_Challenge:_ Copy the material from the line containing "Find the location of a particular element." through the line containing "Identify the location of 'ArtHouse_logo_2016_col_simple.png'.", swapping "location" for "position" and changing nothing else. Leave out the pictures.

_Material shown:_
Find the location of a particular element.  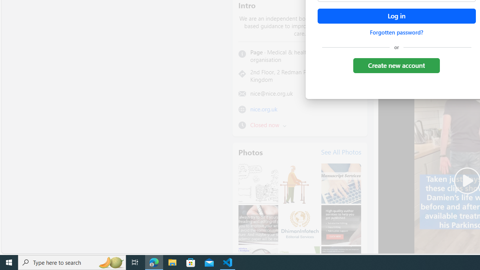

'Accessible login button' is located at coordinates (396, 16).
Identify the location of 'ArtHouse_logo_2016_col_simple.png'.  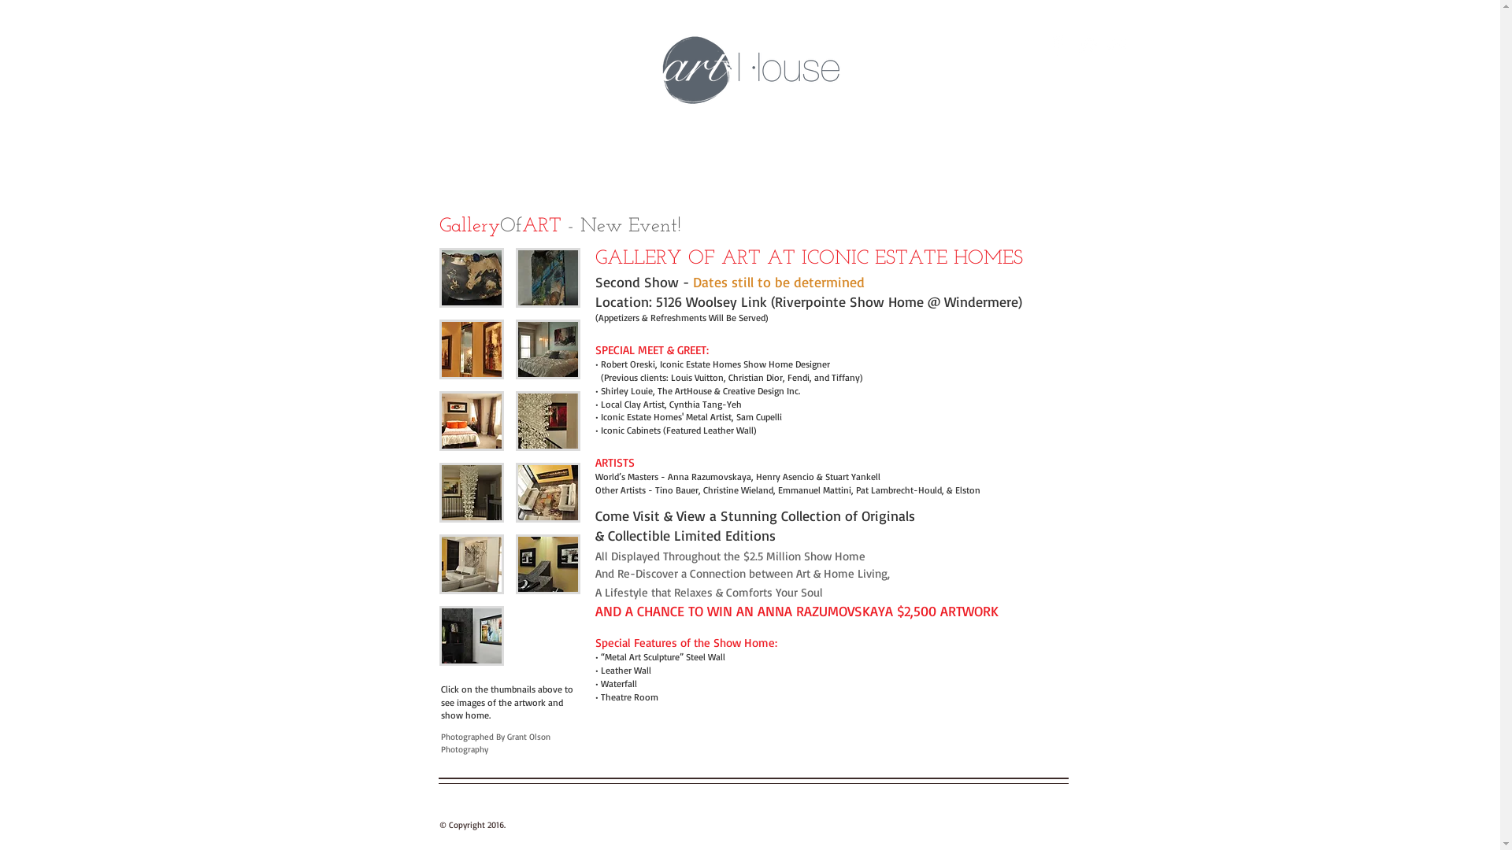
==
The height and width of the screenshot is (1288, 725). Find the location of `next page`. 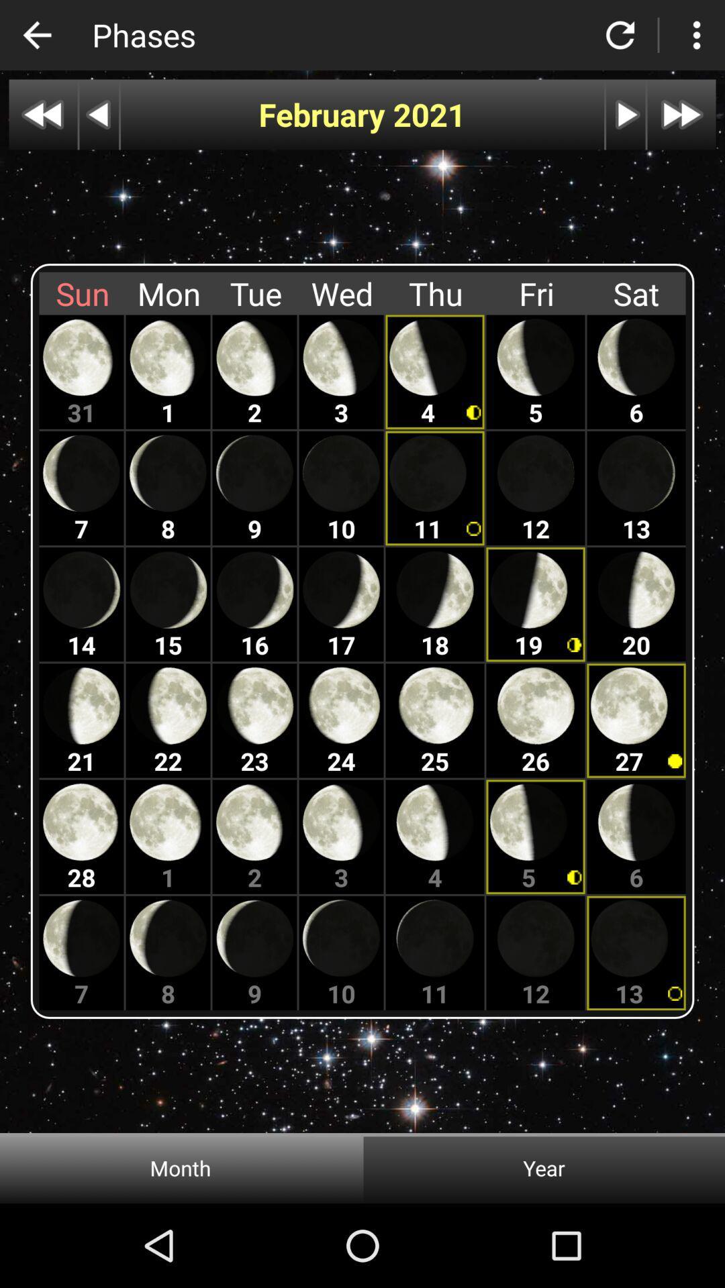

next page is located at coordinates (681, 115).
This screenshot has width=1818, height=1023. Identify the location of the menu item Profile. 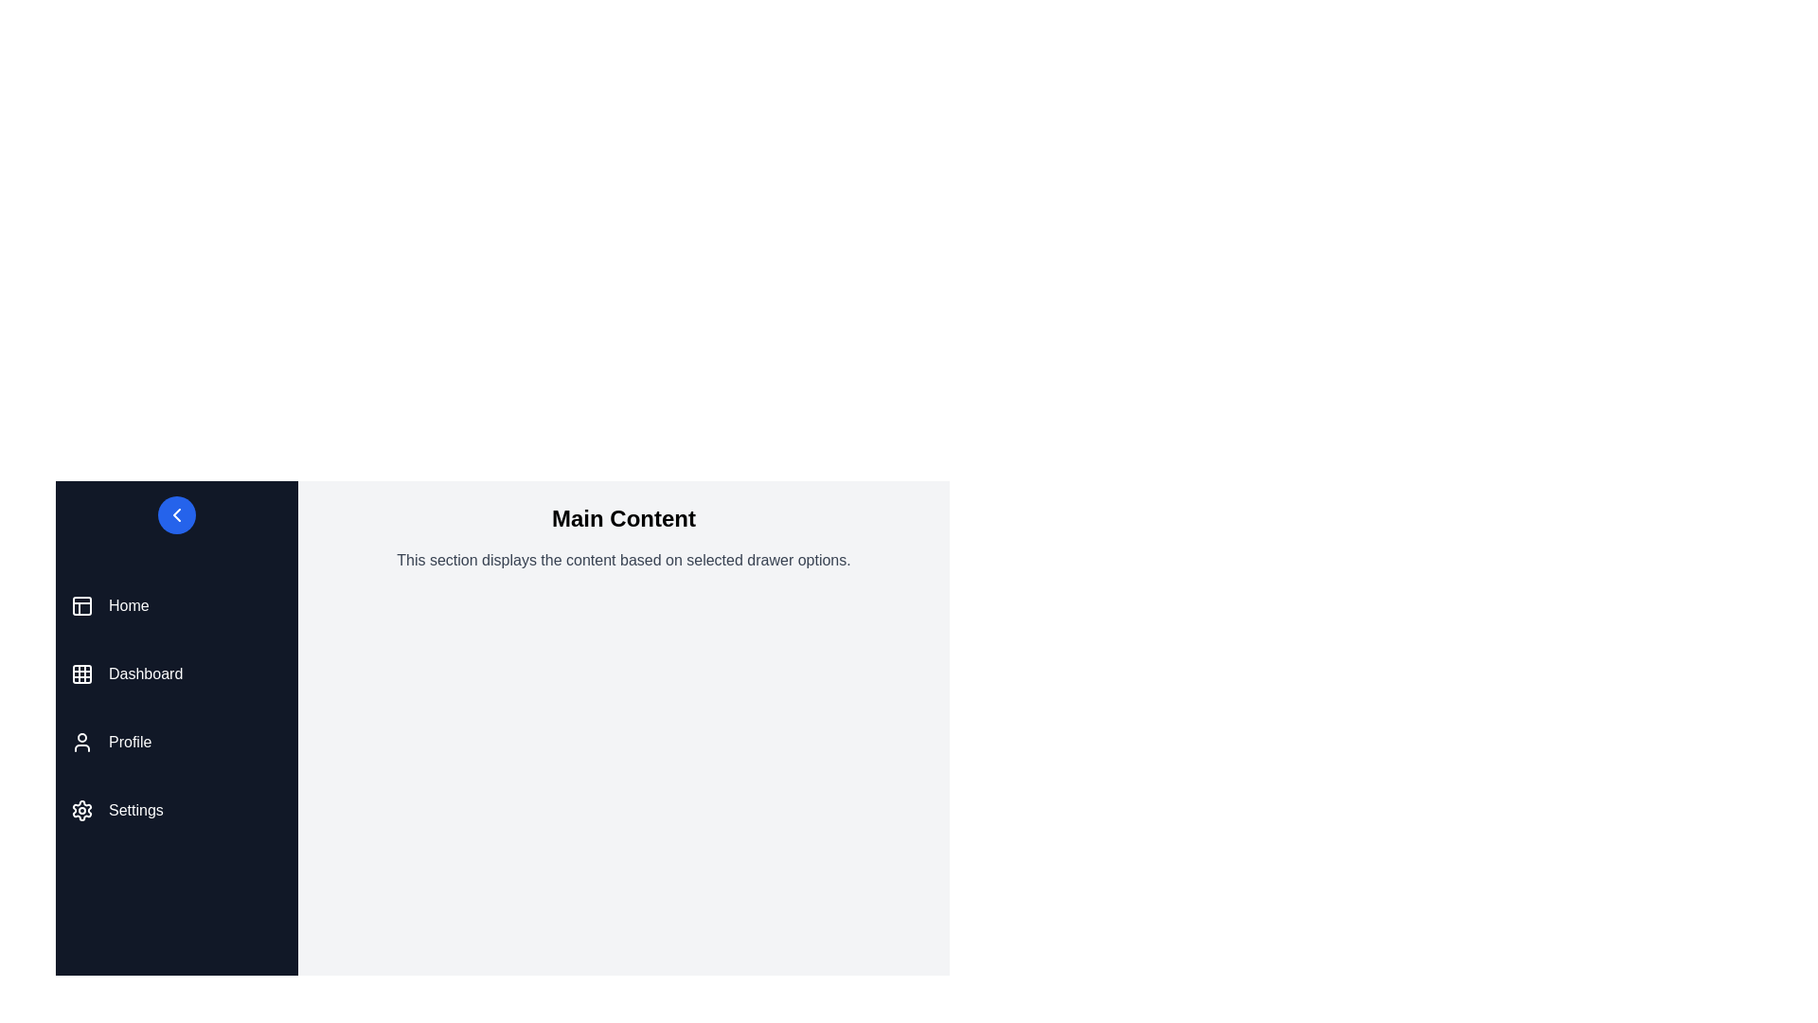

_Result for this exercise:_
Find the position of a particular element.  

'Accessible login button' is located at coordinates (396, 16).
Identify the position of 'ArtHouse_logo_2016_col_simple.png'.  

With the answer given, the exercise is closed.